Saturday, May 16, 2015

Where Seattle trends really come from

[Originally written February 2012]

The other day, I saw a sight that's probably just as common in your neck of the woods as it is in mine: a homeless man by the side of the highway off-ramp, holding up a faded cardboard sign which shared some of his personal troubles and added, "Anything helps, even a smile."

I worry a lot about the welfare of these folks. But I started thinking about him and about the many other homeless folks I've seen in and around Seattle, and I had a sudden epiphany. You know all those trends coming out of Seattle and the western U.S.? The ones that were at first edgy and are now ubiquitous? WELL THE HOMELESS STARTED THEM ALL, friends. They were ahead of these trends 20 to 40 years before anyone thought to popularize them.
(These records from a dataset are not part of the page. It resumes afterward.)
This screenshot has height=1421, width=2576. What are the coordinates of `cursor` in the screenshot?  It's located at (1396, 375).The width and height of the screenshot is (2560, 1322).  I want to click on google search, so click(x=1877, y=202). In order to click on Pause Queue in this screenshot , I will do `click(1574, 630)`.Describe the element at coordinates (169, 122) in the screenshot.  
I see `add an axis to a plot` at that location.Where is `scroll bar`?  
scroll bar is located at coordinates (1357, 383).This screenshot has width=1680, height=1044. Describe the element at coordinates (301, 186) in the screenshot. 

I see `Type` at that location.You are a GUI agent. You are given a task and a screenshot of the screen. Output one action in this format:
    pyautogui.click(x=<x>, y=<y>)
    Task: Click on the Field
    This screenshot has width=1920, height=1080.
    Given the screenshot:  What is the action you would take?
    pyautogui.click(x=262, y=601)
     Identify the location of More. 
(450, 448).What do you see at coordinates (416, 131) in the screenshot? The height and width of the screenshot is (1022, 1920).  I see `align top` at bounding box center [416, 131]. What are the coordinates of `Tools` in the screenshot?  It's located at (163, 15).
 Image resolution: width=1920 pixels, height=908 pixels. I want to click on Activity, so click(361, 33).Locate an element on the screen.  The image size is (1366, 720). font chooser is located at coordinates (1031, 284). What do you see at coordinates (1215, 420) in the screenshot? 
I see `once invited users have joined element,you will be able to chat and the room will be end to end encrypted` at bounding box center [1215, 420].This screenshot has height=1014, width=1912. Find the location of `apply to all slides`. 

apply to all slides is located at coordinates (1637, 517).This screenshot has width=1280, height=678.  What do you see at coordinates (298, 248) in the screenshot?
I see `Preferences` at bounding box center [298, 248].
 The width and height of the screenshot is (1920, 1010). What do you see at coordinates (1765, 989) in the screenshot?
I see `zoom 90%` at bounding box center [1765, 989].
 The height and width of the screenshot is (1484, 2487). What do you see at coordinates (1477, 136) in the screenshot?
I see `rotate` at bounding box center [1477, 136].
Don't believe me? Fine, check this out:

  • The homeless "lived lightly on the land" and were using recyclable materials, especially brown paper and cardboard, before the ecology movement ever thought of getting started. They were into "roughing it" before Nike, The North Face or REI made it popular with everyone else. They eschewed the use of cars before the gas crisis, preferring the ubiquitous (and completely hand-powered) grocery cart, and they were re-using plastic bags before the Seattle powers that be even thought of imposing a bag tax.
  • The homeless were wearing scruffy beards and thrift-store finds way before the Seattle grunge look took the world by storm. And the sometimes surprising noises they made were clear precursors to Kurt Cobain's mumbled and shrieked vocal stylings.
  • Long before people started wearing cell phones on their ears, the homeless were having inappropriately private conversations with unseen friends in public places. Before BlueTooth, they had NoTooth. (Unlimited minutes and no contracts. Why didn't we follow their example?)
  • The homeless were asking the American people to bail them out years before GM and the banks decided to follow their lead. And they had a "housing crisis" going on long before the rest of us worried about it.
  • Freegans! Think you're awesome and trendy for eating what others throw away? Forget it. The homeless beat you to the dumpsters more than three decades ago. And if you think Jerry Seinfeld popularized soup, you haven't been to a soup kitchen lately.
  • The homeless were "hanging out" in public before there was a term for it. They were people-watching years before the advent of "reality TV." And long before social media gripped the nation, the homeless were publicly announcing every passing thought to strangers and scrawling notes on walls for everyone to read.
  • Finally, well before the Occupy movement ever got going, you could look under any freeway overpass in Seattle, any night of the week, and find it fully occupied.
Feeling depressed yet, hipsters? Well, don't despair! If our government continues screwing things up, you'll be joining this ahead-of-the-curve trendsetting group very, very soon.